DC gain of Type-1 PLL

[promach]

Finite DC gain of Type-1 PLL

I suppose Type-1 PLL also has NCO/VCO as integrator , so Why Type-1 PLL has finite DC gain while Type-2 has infinite DC gain ?

I have found some similar claim below, but there is no mathematical proof. Could anyone help ?

Section 2.3.3 of Floyd Gardner book

**broken link removed**

 

[promach]

I understand that there is only one pole in the open-loop transfer function (which is G(s)) of type-1 PLL , therefore the use of final value theorem to obtain DC gain will cancel out the only pole (which is the denominator 's' within G(s))

However, according to the screenshot below obtained from https://www.egr.msu.edu/classes/me451/jchoi/2007/handouts/ME451_S07_lecture12.pdf#page=5 , if we apply a step input (which is represented as 1/s in laplace domain), then we still have a denominator 's' within G(s) after the use of final value theorem to obtain DC gain.

Could anyone help ?

 

[filip.amator]

Re: Finite DC gain of Type-1 PLL

There is an ideal integrator in the type2 PLL which has got infinite gain for DC signals. See what is a Bode diagram for such a loop filter.

 

[FvM]

The problem is in using ambiguous terms. "DC gain" in the quoted lecture is referring to the phase detector + loop filter, not the VCO transfer function respectively the product of both, the loop gain.

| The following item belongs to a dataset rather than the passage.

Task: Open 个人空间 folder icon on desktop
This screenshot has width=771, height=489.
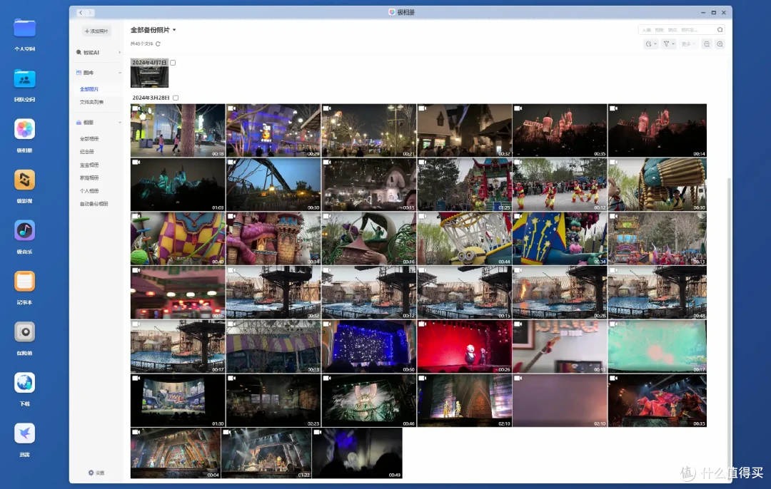Action: (24, 28)
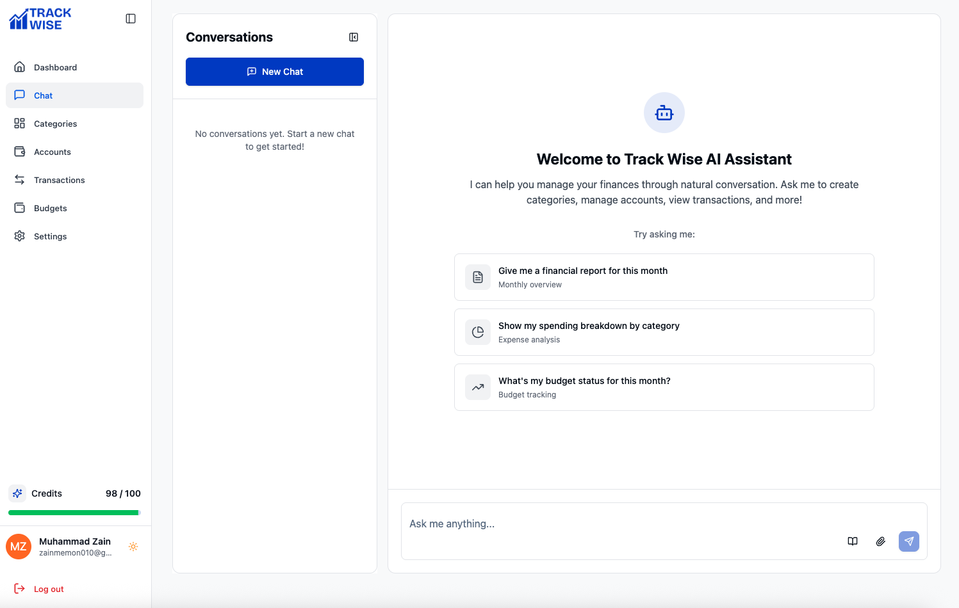Collapse the Conversations panel

pyautogui.click(x=354, y=37)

The VCO pole doesn't cancel phase errors, you need a finite control voltage to maintain the operation frequency which corresponds to a respective phase error in a first order PLL.

 

[promach]

The answer is actually : A type 1 PLL has only one integrator in the loop, that from the VCO , therefore the use of final value theorem to obtain DC gain resulted in finite value for Type-I PLL

Note: Screenshots below are from Floyd Gardner book.